R/mixedTests.R

Defines functions mixedClusters .get_two_one_sided_results mixedTests

Documented in mixedClusters mixedTests

#' Tests for mixed DB clusters
#' 
#' Intersects two one-sided tests to determine if a cluster contains tests with changes in both directions.
#' 
#' @inheritParams combineTests
#' @param fc.col An integer or string specifying the single column of \code{tab} containing the log-fold change.
#' @param ... Further arguments to pass to \code{\link{mixedTests}}.
#' 
#' @return
#' A \linkS4class{DataFrame} with one row per cluster and various fields:
#' \itemize{
#' \item An integer field \code{num.tests}, specifying the total number of tests in each cluster.
#' \item Two integer fields \code{num.up.*} and \code{num.down.*} for each log-FC column in \code{tab}, containing the number of tests with log-FCs significantly greater or less than 0, respectively.
#' See \code{?"\link{cluster-direction}"} for more details.
#' \item A numeric field containing the cluster-level p-value. 
#' If \code{pval.col=NULL}, this column is named \code{PValue}, otherwise its name is set to \code{colnames(tab[,pval.col])}.
#' \item A numeric field \code{FDR}, containing the BH-adjusted cluster-level p-value.
#' \item A character field \code{direction}, set to \code{"mixed"} for all clusters. 
#' See \code{?"\link{cluster-direction}"} for more details.
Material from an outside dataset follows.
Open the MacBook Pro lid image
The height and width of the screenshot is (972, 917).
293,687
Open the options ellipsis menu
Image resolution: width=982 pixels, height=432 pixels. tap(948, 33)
#' \item Two integer fields \code{rep.up.test} and \code{rep.down.test}, containing the row index (for \code{tab}) of representative tests with positive and negative sign, respectively, for each cluster.
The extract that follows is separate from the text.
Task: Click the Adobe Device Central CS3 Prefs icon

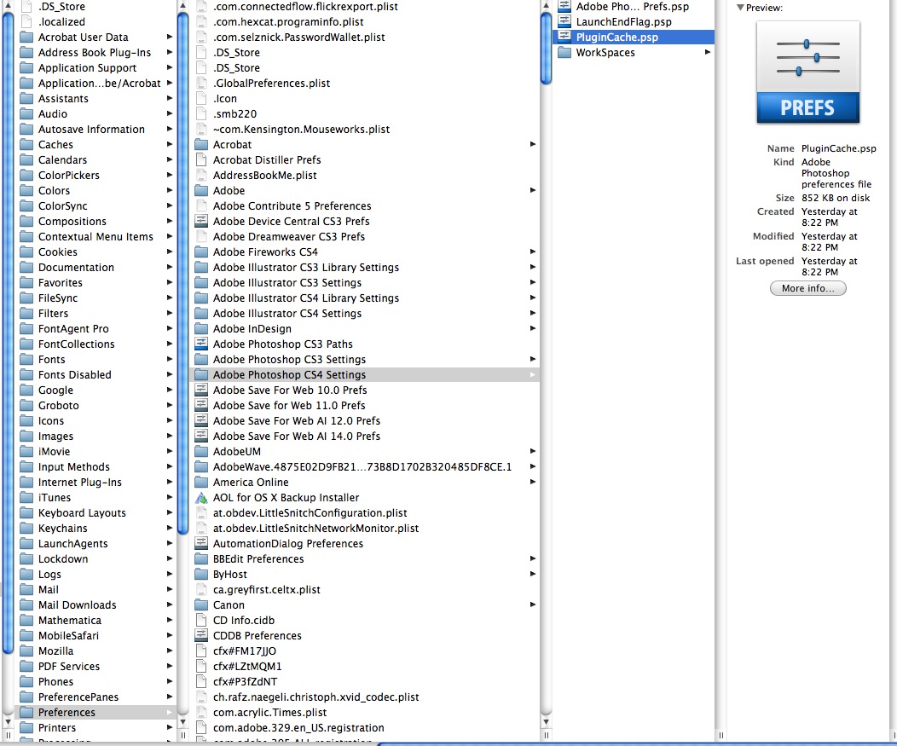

#' See \code{?"\link{cluster-direction}"} for more details.
#' \item One numeric field \code{rep.up.*} and \code{rep.down.*} for each log-FC column in \code{tab}, containing log-fold changes for the representative tests in the cluster.
#' See \code{?"\link{cluster-direction}"} for more details.
#' }
#' Each row is named according to the ID of the corresponding cluster.
#'
#' @details
#' This function converts two-sided p-values to one-sided counterparts for each direction of log-fold change.
#' For each direction, the corresponding one-sided p-values are combined by \code{\link{combineTests}} to yield a combined p-value for each cluster.
#' Each cluster is associated with two combined p-values (one in each direction), which are intersected using the Berger's intersection-union test (IUT).
#' 
#' The IUT p-value provides evidence against the null hypothesis that either direction is not significant.
#' In short, a low p-value is only possible if there are significant changes in both directions.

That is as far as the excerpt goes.